Objective — Please copy the records below word for word, leaving out the pictures.

* * * * *

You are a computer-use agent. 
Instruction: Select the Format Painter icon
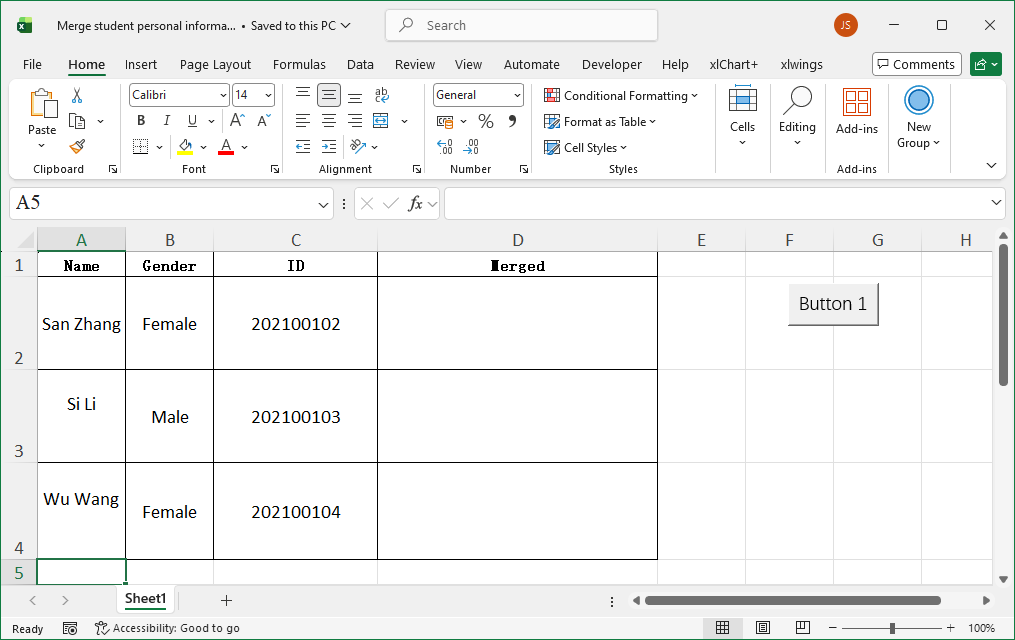pyautogui.click(x=76, y=146)
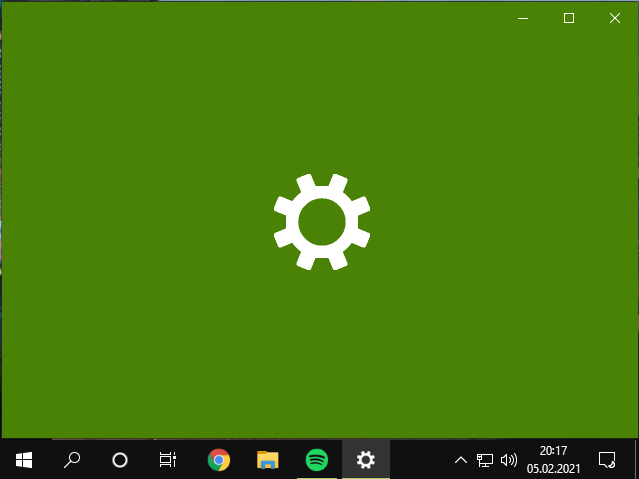Switch to Spotify in the taskbar
Image resolution: width=639 pixels, height=479 pixels.
click(316, 460)
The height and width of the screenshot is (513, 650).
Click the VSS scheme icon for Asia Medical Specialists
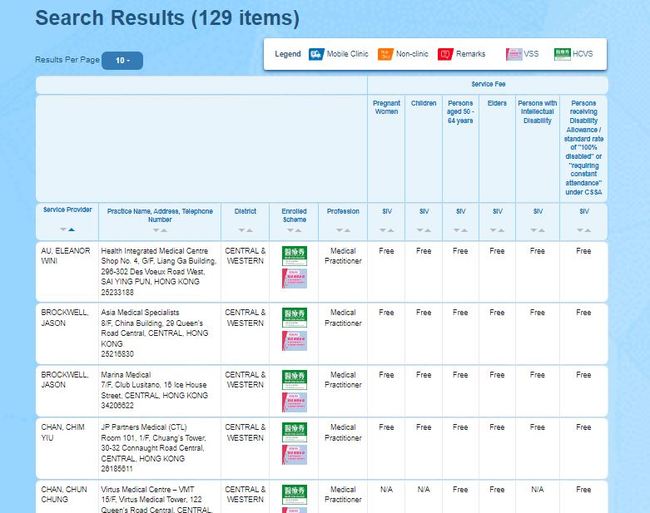[x=294, y=339]
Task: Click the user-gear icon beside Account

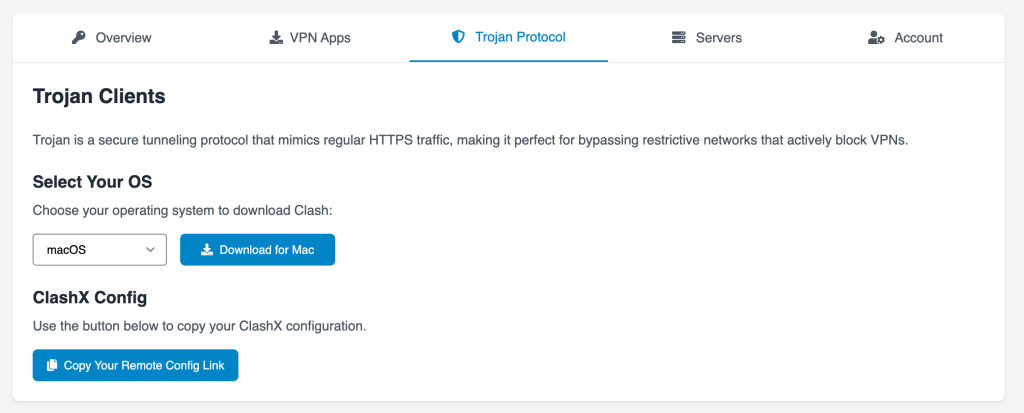Action: [876, 38]
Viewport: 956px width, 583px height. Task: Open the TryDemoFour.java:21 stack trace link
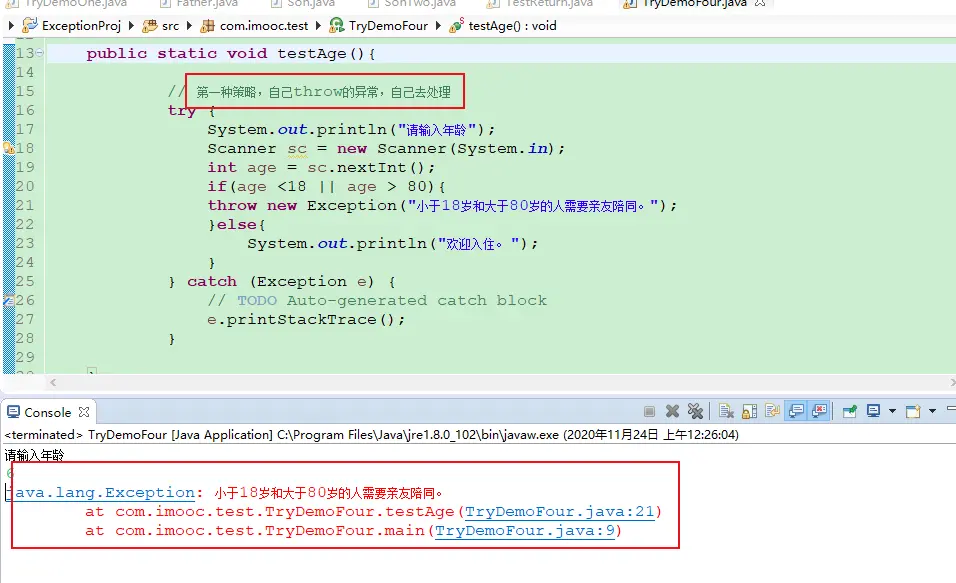(559, 512)
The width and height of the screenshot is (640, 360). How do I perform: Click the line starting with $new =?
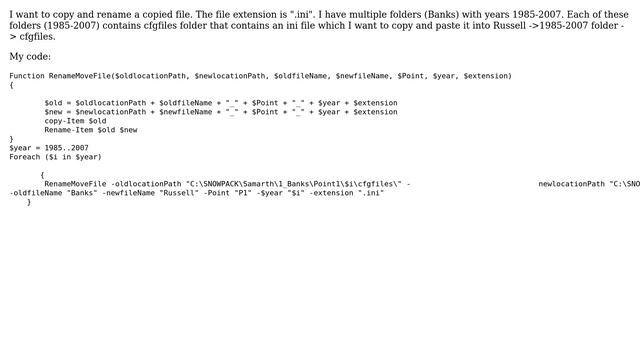coord(221,112)
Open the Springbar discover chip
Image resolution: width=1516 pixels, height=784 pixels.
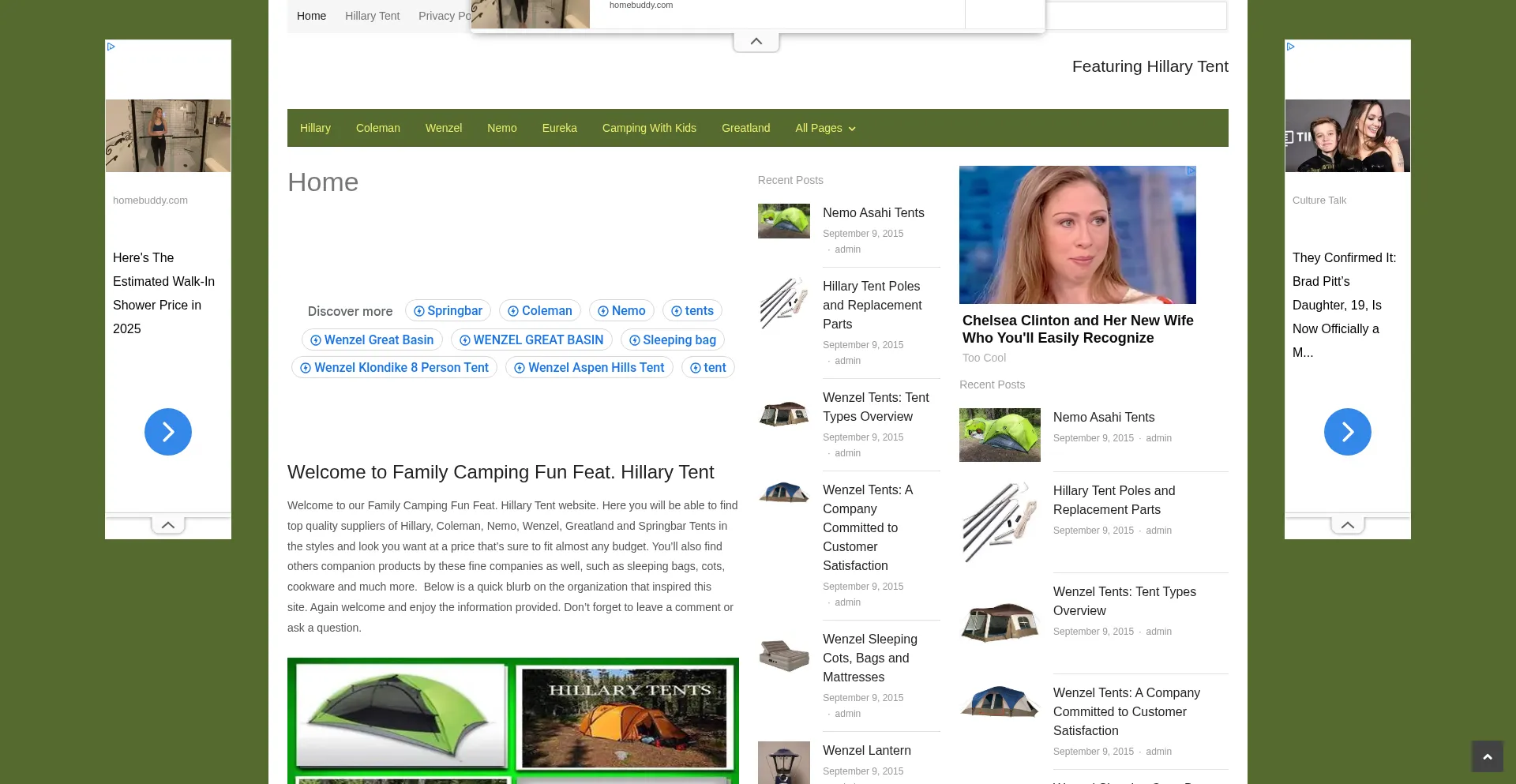pos(448,311)
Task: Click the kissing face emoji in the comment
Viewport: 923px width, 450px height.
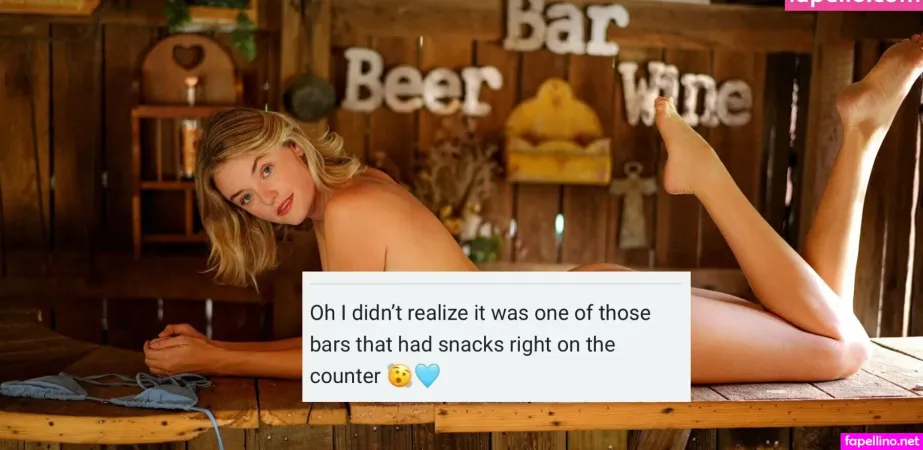Action: 400,376
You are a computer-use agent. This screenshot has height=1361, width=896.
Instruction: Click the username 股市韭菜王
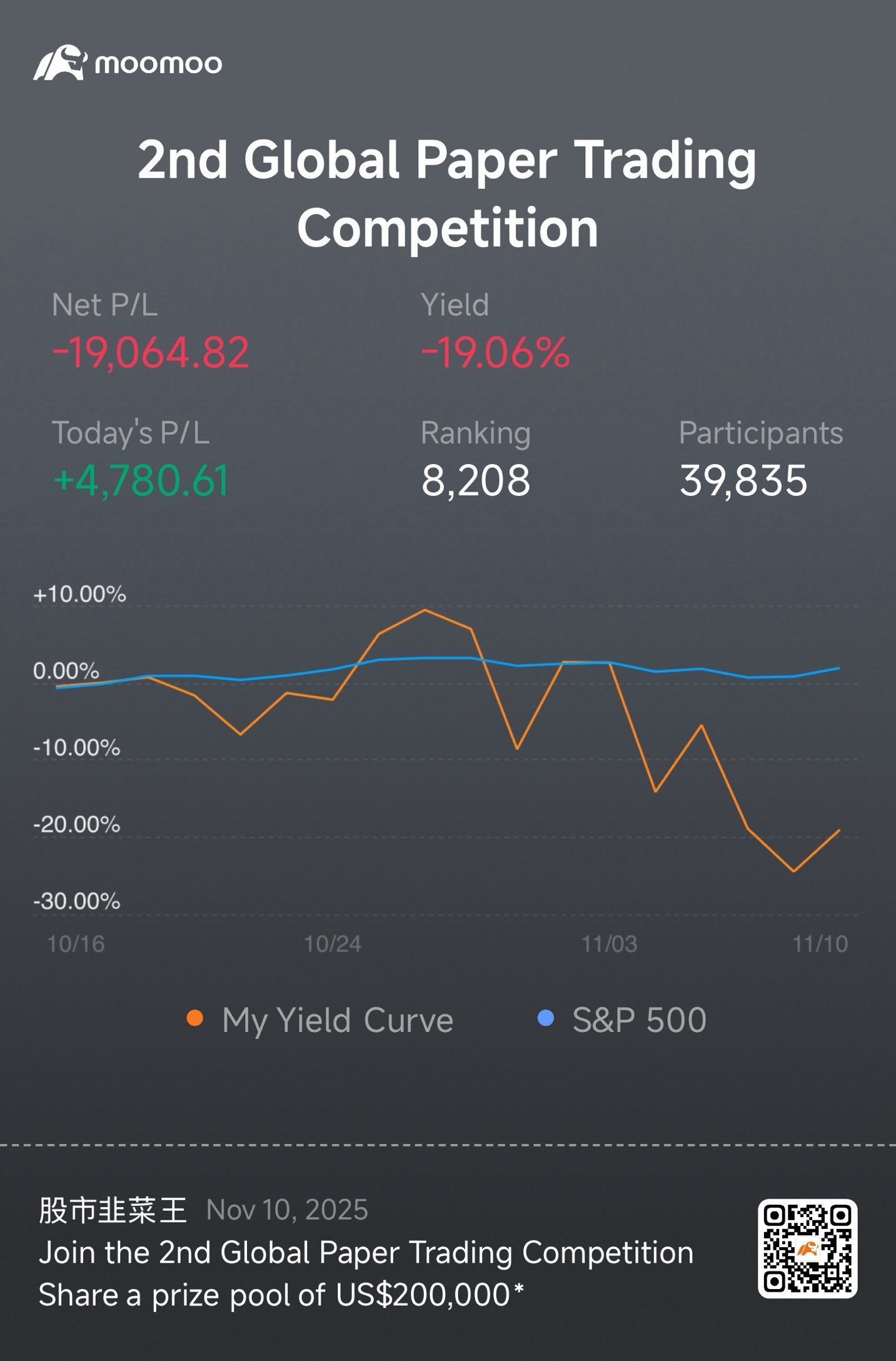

* * * * *

Task result —
You are a computer-use agent. 
Instruction: Select the Format Painter icon
pyautogui.click(x=76, y=146)
Switch to Spotify in the taskbar
Image resolution: width=639 pixels, height=479 pixels.
click(316, 460)
The height and width of the screenshot is (513, 650).
Click the VSS scheme icon for Asia Medical Specialists
[x=294, y=339]
Task: Click the user-gear icon beside Account

Action: [876, 38]
Viewport: 956px width, 583px height. Task: Open the TryDemoFour.java:21 stack trace link
(559, 512)
The width and height of the screenshot is (640, 360). How do I perform: Click the line starting with $new =?
coord(221,112)
Open the Springbar discover chip
Image resolution: width=1516 pixels, height=784 pixels.
pos(448,311)
Task: Click the kissing face emoji in the comment
Viewport: 923px width, 450px height.
Action: 400,376
You are a computer-use agent. This screenshot has height=1361, width=896.
Instruction: Click the username 股市韭菜王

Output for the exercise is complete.